*Action item*
From the line containing "Open the 监视 1 watch tab" to the last line of the records below, retype every line exactly and output nothing else.

Record extracts START

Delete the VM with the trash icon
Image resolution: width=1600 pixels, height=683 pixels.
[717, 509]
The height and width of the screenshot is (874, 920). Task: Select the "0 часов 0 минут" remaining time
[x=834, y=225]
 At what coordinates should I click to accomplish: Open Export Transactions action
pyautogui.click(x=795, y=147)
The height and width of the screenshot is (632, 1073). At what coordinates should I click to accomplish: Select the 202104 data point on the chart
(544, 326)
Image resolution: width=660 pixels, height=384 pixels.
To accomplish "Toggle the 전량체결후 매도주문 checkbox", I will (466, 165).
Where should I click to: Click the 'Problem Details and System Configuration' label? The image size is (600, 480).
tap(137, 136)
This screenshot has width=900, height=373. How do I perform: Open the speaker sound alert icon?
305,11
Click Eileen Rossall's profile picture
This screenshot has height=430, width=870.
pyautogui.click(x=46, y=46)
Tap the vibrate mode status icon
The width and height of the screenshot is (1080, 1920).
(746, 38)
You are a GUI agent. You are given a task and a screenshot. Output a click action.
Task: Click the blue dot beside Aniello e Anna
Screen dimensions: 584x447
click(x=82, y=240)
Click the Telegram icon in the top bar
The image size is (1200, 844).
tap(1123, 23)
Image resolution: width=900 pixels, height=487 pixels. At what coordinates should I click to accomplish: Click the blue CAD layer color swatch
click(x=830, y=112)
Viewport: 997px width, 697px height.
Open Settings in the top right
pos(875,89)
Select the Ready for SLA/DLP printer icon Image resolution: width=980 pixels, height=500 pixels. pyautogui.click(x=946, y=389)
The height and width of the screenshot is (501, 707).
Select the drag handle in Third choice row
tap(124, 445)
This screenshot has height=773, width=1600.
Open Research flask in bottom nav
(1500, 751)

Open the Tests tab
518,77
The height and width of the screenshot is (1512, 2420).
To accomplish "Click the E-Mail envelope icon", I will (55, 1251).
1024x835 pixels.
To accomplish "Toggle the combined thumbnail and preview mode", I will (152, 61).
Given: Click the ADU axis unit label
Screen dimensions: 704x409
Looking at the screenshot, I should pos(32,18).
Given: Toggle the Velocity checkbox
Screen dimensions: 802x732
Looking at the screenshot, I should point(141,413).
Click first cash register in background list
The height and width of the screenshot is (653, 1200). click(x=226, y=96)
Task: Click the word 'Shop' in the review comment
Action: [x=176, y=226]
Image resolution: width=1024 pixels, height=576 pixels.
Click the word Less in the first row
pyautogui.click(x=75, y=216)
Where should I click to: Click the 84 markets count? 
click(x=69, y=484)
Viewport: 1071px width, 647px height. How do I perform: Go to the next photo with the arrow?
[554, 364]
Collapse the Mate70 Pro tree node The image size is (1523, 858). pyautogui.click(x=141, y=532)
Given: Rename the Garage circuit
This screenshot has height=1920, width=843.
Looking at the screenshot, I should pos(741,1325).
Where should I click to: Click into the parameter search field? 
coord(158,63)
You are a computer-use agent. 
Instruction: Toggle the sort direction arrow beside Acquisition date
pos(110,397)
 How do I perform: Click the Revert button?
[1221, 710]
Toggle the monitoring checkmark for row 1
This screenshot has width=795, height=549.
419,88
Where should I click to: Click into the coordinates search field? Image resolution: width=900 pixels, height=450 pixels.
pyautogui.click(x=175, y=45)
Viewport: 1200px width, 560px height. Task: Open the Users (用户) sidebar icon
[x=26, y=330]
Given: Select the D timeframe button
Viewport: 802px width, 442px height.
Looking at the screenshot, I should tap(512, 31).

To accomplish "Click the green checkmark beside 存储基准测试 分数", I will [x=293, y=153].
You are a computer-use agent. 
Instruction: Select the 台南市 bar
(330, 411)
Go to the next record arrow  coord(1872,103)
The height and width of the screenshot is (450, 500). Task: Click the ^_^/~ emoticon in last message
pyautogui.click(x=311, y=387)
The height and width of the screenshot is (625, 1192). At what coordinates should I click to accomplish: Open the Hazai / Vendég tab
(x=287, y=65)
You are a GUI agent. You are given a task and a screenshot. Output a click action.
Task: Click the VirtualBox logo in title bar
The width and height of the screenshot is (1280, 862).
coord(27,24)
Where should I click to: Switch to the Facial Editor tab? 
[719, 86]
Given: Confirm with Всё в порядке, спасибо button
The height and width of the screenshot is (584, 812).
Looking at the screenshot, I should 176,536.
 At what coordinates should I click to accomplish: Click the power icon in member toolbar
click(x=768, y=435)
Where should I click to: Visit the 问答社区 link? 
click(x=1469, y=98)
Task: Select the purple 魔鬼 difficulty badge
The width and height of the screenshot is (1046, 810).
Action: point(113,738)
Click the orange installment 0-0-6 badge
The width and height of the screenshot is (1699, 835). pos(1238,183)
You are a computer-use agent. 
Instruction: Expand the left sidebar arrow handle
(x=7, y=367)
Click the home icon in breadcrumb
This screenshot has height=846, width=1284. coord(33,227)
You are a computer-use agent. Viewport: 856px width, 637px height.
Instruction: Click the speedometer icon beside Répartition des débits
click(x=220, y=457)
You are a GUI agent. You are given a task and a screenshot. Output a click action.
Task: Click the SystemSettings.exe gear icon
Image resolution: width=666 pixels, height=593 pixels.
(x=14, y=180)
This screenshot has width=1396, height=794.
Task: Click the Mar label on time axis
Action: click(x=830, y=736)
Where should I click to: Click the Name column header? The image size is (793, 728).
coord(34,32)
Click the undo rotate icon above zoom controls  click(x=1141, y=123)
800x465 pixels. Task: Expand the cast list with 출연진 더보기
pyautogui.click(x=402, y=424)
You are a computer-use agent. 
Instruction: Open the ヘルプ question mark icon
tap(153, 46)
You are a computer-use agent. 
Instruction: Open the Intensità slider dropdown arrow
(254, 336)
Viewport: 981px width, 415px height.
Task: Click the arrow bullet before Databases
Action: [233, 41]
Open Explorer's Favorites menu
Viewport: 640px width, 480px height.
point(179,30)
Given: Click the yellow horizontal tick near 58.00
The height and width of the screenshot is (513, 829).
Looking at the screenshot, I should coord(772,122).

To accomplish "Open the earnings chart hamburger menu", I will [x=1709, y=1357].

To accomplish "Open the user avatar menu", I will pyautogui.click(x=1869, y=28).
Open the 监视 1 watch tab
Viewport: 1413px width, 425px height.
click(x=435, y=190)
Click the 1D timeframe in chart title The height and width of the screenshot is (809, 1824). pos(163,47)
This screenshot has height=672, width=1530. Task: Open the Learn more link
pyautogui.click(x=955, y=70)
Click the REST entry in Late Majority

Record extracts END

*Solution for this problem*
Open the 监视 1 watch tab
Viewport: 1413px width, 425px height.
click(x=435, y=190)
Click the 1D timeframe in chart title The height and width of the screenshot is (809, 1824). pos(163,47)
This screenshot has height=672, width=1530. Task: Open the Learn more link
pyautogui.click(x=955, y=70)
Click the REST entry in Late Majority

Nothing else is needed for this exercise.